Reproduce without alteration the rows from the line containing "Given: Click the" through the line containing "Looking at the", including both of those lines. Omit the pictures from your reproduction.

_RECORDS_
⟨

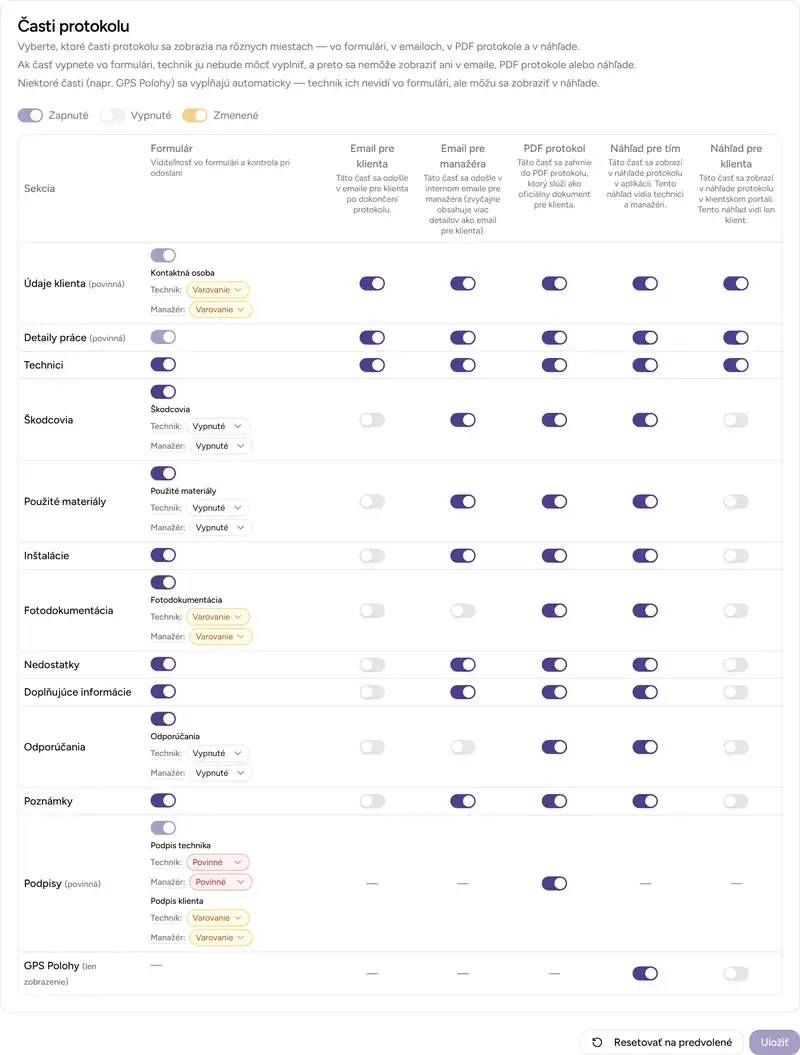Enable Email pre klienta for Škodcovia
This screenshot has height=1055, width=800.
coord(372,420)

⟩
⟨

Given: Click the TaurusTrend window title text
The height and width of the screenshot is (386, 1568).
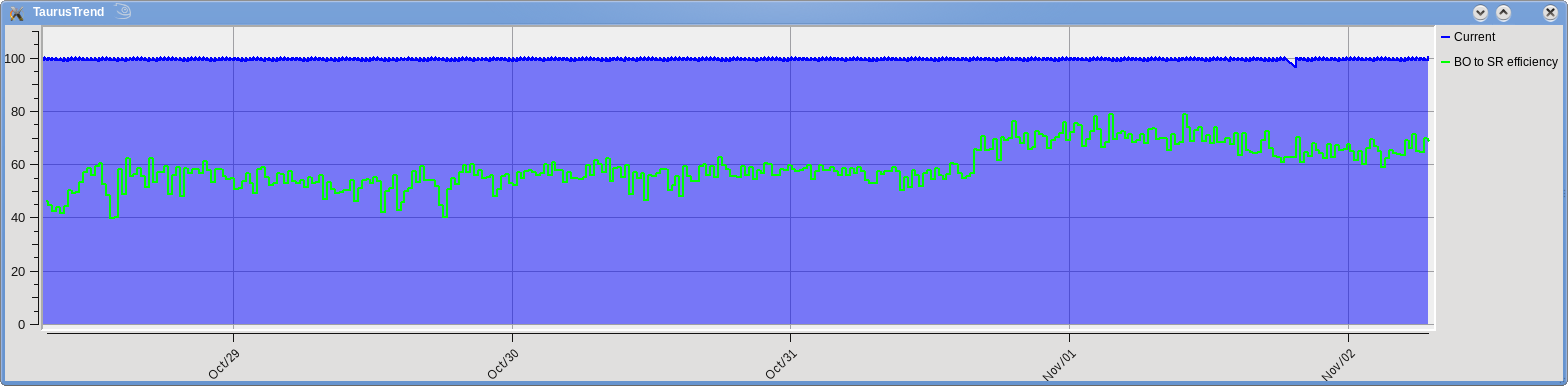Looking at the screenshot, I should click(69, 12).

⟩

_COMPLETE ANSWER_
Given: Click the TaurusTrend window title text
The height and width of the screenshot is (386, 1568).
Looking at the screenshot, I should click(69, 12).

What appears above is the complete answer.